MODESTA VALENTI

L'histoire de Modesta, personne âgée sans abri, morte sans recevoir de secours à Rome, le 31 janvier 1983

On sait peu de choses de Modesta Valenti. Dans les derniers mois de l'année 1982, des jeunes de Sant’Egidio l’avaient rencontrée aux alentours de la basilique Sainte-Marie-Majeure, à Rome. Elle demandait l'aumône, un peu timidement, presque à la dérobée. « N'avez-vous rien à me donner ? », demandait-elle avec courtoisie, en dialecte frioulan. L’amitié née en ces mois d'hiver – faite davantage de gestes que de paroles : un cappuccino chaud, un repas partagé - avait pourtant dévoilé peu à peu certains détails de son existence. Modesta venait de Trieste, où elle était née en 1912. Elle avait vécu jusqu'à quelques années avant notre rencontre dans un appartement, dans un “bel quartin”, comme elle l'appelait et dont elle parlait avec nostalgie. Mais sa vie a été marquée aussi par l'expérience douloureuse du placement en hôpital psychiatrique. Un souvenir qui ressurgissait par moments, de manière fragmentaire : dans ses récits, elle faisait allusion notamment à des traitements traumatisants, sans doute des électrochocs.


Nous ne savons pas ce qui l'avait incitée à quitter Trieste pour venir à Rome, où elle ne connaissait personne et où elle a commencé à vivre dans la rue. À ceux qui lui posaient la question, elle répondait que la véritable raison était que Rome est l'endroit où se trouvait le pape et qu'elle avait voulu le rencontrer. En effet, elle aimait marcher jusqu'à Saint-Pierre. Une fois, elle avait même visité la basilique avec un ami de la Communauté : un rare moment de joie et de sérénité. Avec ses manières douces, empreintes de tristesse, elle parlait souvent d'un voyage en train qu'elle voulait faire pour retourner à Trieste.

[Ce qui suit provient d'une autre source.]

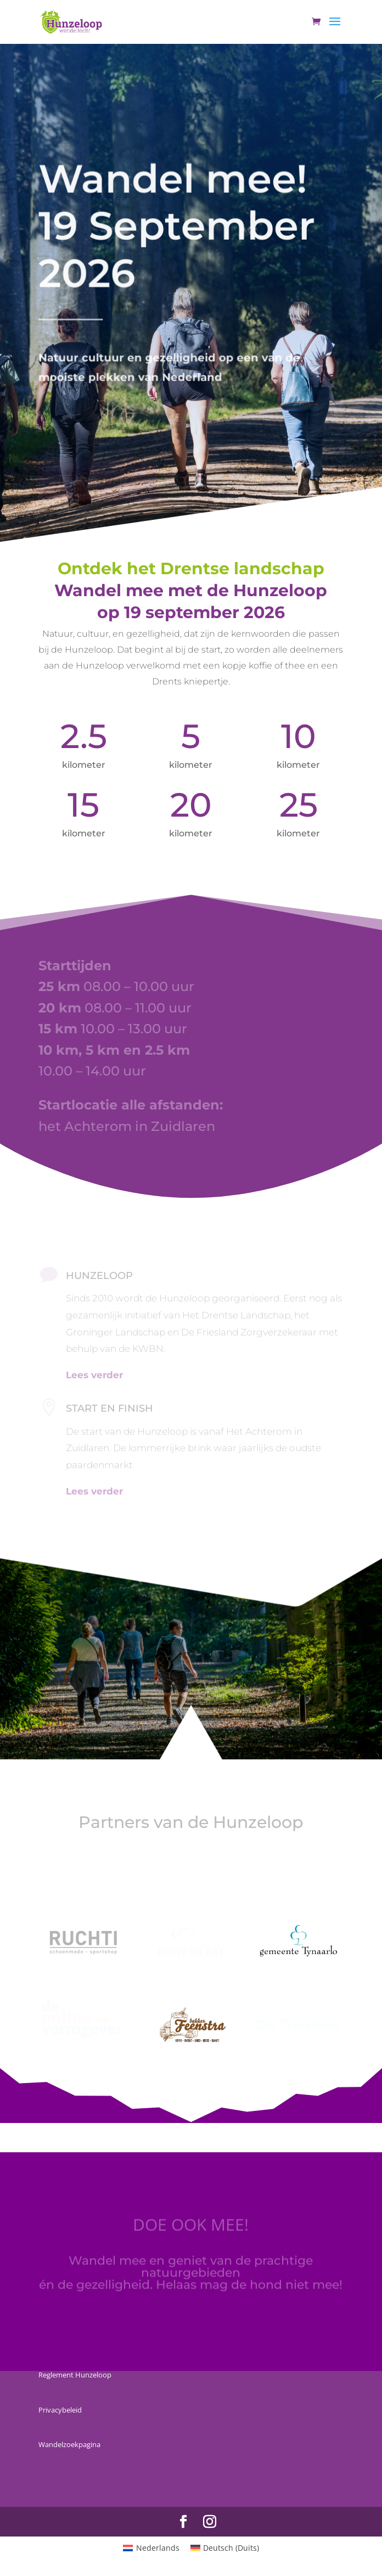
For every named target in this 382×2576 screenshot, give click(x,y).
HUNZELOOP (99, 1276)
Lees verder (94, 1491)
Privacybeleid (60, 2410)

Le matin du  31 janvier 1983, après une nuit passée dans le froid, à la gare Termini, précisément à proximité du quai n° 1, Modesta se sentit très mal. Des passants appelèrent une ambulance, laquelle refusa pourtant de la secourir car Modesta avait des poux. Pendant quatre longues heures, différents hôpitaux se rejetèrent la responsabilité de la secourir. Modesta resta à même le sol, continuant à souffrir. Et quand le dernier moyen de secours arriva enfin sur les lieux, elle était morte.


Ce sont les amis de la Communauté qui prirent soin d'elle, même après sa mort. Ce ne fut pas une tâche aisée. Il fallut onze mois en effet jusqu'à ce que son corps (saisi par l’autorité judiciaire) puisse être remis à la Communauté, son unique famille, qui célébra ses obsèques dans l'église Sant’Egidio le 28 décembre 1983, le jour de la fête des Saints Innocents.


La Communauté fut profondément touchée par l'histoire de cette femme fragile, éprouvée par la vie, morte à cause du rejet, de l'abandon, du mépris qui, comme une conjuration, s'étaient ligués contre elle jusqu'à la laisser mourir seule. Son histoire donnait l'impression de concentrer de nombreux signes de pauvreté et d'abandon au point de faire d'elle une véritable “martyre de l’indifférence”. Les pauvres qui vivent dans la rue s'identifient à elle et à sa souffrance, et ils l'appellent “Santa Modesta” cherchant en elle la compréhension et la protection.


Pour cela, tous les ans, à l'occasion de l'anniversaire de sa mort, la Communauté de Sant’Egidio célèbre le souvenir de Modesta et de toutes les personnes sans domicile qui meurent à cause de la dureté de la vie dans la rue. Pendant la liturgie à Santa Maria in Trastevere et dans bien d'autres églises (à Rome, en Italie, mais aussi dans d'autres pays), les amis disparus sont rappelés par leur nom. L'allumage des cierges en accompagne la lecture. C'est un moment de profonde émotion : chacun sait que son nom, écrit dans le cœur de Dieu, ne sera jamais oublié de la Communauté, qui conserve comme un trésor chaque histoire et chaque visage.